The margin wasn’t statistically significant but many groups were miscounted at significant rates, according to bureau officials. About 3.3% of Black people were missed, as were 5% of Hispanic people and 0.9% of American Indians and Alaska Natives.
By comparison, non-Hispanic whites were overcounted by 1.6% and Asian Americans by 2.6%.
Children under 5 were undercounted by 2.8%. Older children were slightly undercounted, but not by margins that were statistically significant. Men who were 50 or older were overcounted by 0.6% and women of the same age, by 2.6%.
The bureau also found that homeowners were overcounted by 0.4% and renters undercounted by 1.5%.
The study was based on a post-census survey of more than 160,000 homes chosen randomly. Responses from each were checked against any census response from that home.
Census results underpin federal funding formulas; the distribution of seats in the House of Representatives and votes in the Electoral College; voting and civil rights enforcement; death and disease rates; and market research and public opinion polling. Despite the undercount, census totals won’t be adjusted. The bureau said it would use the study and others like it to improve the 2030 census, for which planning has begun.
The 2020 net undercount was smaller than some analysts had feared and its contours largely reflected those of past censuses, but differences between groups worsened from 2010.
The census was beset with difficulties, most notably the pandemic, which unfolded just as counting and a publicity campaign ramped up in the spring of 2020. Counting was also hampered that summer by California wildfires and by Hurricane Laura, which struck Louisiana in August.
Census counting operations, which were initially extended because of the pandemic, became snarled in lawsuits that fall as the Trump administration later sought to shorten census door-knocking, which opponents said would limit counting minorities and immigrants living in the U.S. illegally. The Supreme Court in 2019 halted the Trump administration’s plans to ask U.S. residents on the decennial questionnaire whether they are citizens, which some advocacy groups said would dissuade minorities from answering the census.
The undercount was the first since 1990, when the census missed 1.6% of the population. The 2010 census was effectively spot-on, although various groups were under- or overcounted significantly. The 2000 census produced a net overcount of 0.5%.
The undercount of Hispanics, now the nation’s largest minority group, worsened significantly from 2010 to 2020, as did the undercount of young children. Census Bureau Director Robert Santos, who was sworn in earlier this year, acknowledged concerns about the trend and said the bureau will continue to study ways to reduce them.
While the survey illustrated problems with the census at the national level, it isn’t detailed enough to adjust local population counts. Karen Battle, chief of the bureau’s population division, said the findings might be factored into annual population estimates for states, counties and cities but more research would be needed.

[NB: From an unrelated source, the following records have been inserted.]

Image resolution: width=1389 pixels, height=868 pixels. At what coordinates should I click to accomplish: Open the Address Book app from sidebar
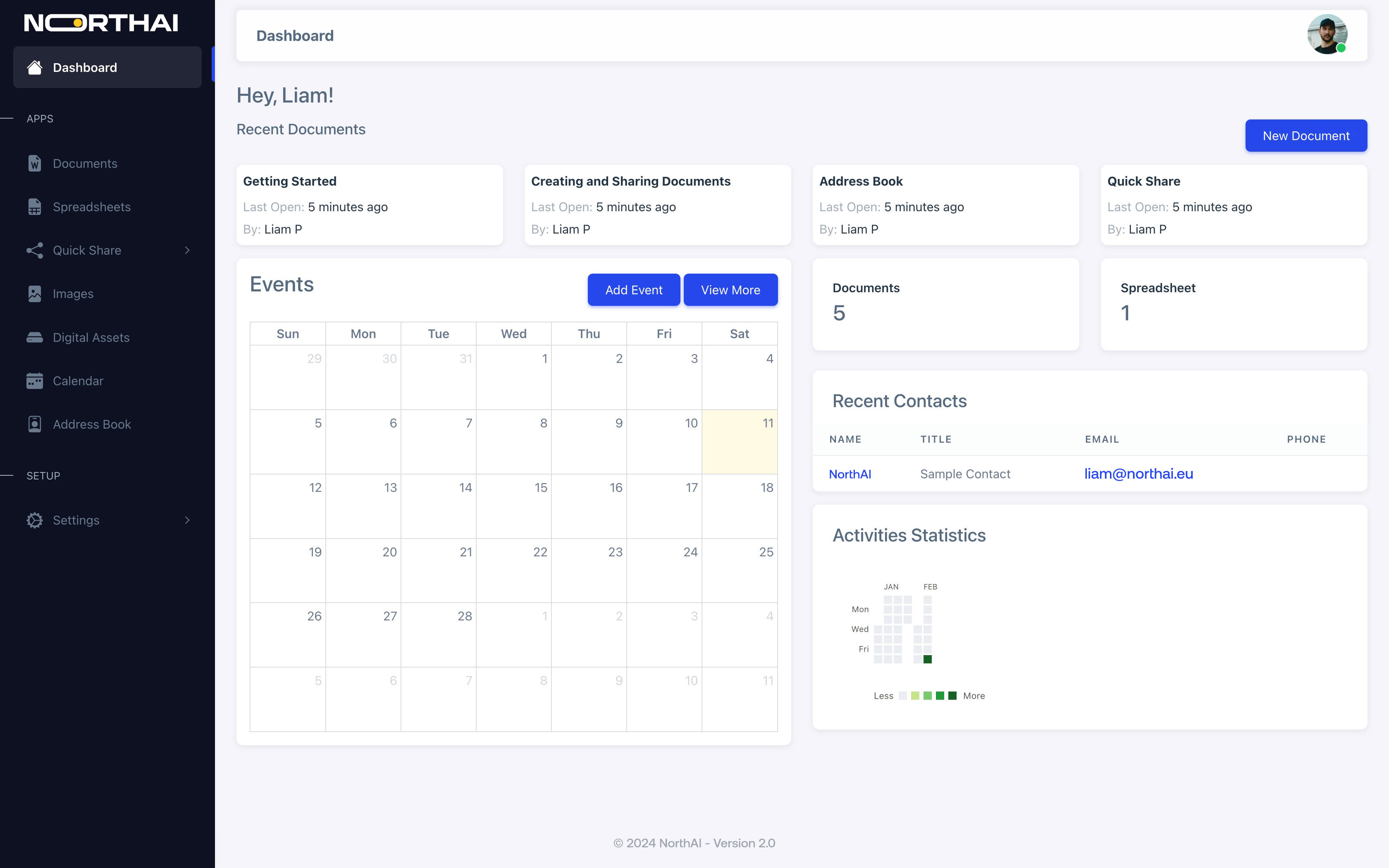[91, 424]
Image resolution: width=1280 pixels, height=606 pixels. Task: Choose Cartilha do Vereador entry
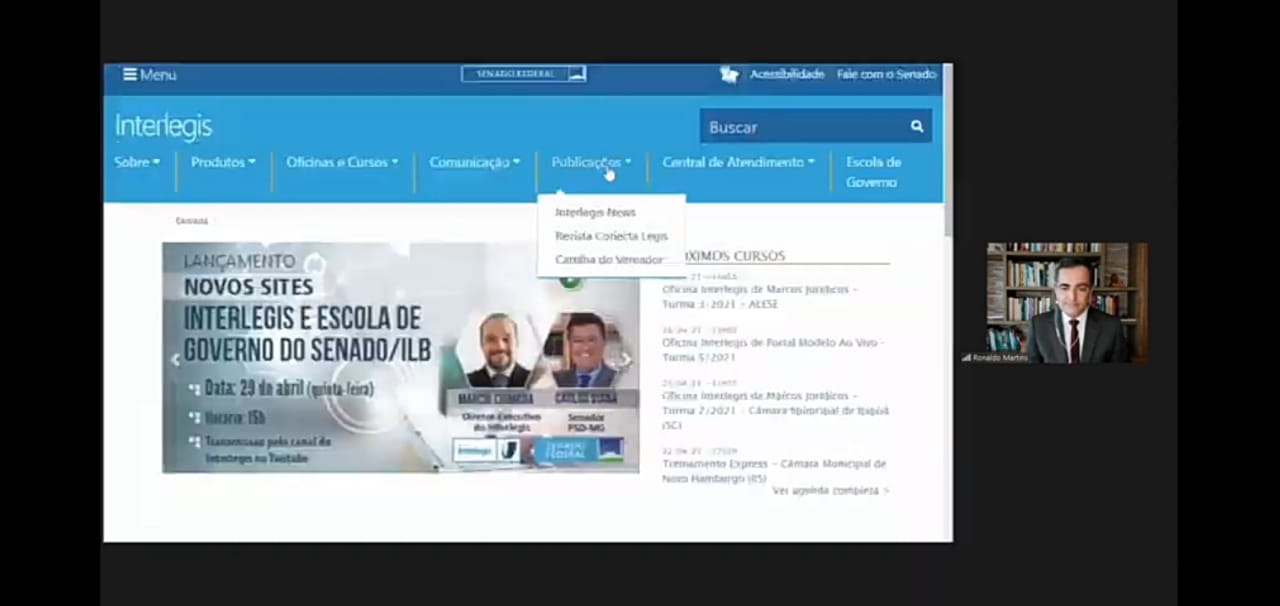click(608, 259)
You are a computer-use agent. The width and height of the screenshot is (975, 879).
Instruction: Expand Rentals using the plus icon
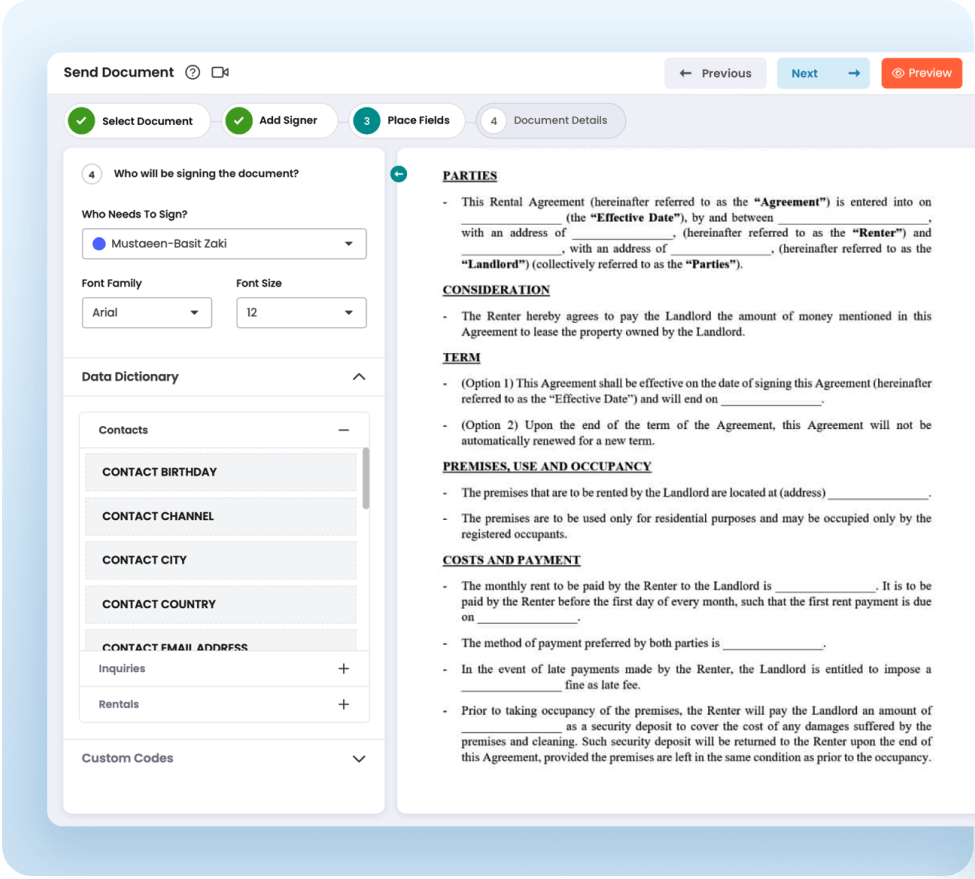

Overall, the study showed that the 2020 census missed 18.8 million people, but about 10.9 million of them were counted indirectly by a statistical process used when census workers found an occupied home but couldn’t learn details about who lived there. In addition, 7.2 million people were counted erroneously, most because they were counted twice. The study didn’t cover the 8 million people who live in group housing such as dorms, prisons and barracks.
Marc Morial, president of the National Urban League, said it would look at possible administrative or legal challenges along with other civil rights groups to address the increased undercount of Black and Hispanic people. "If we’re a just and fair nation, there’s got to be a remedy," he said. "These numbers should not be going backwards."
The bureau said it would release more details on the accuracy of the census this summer, including state-level estimates.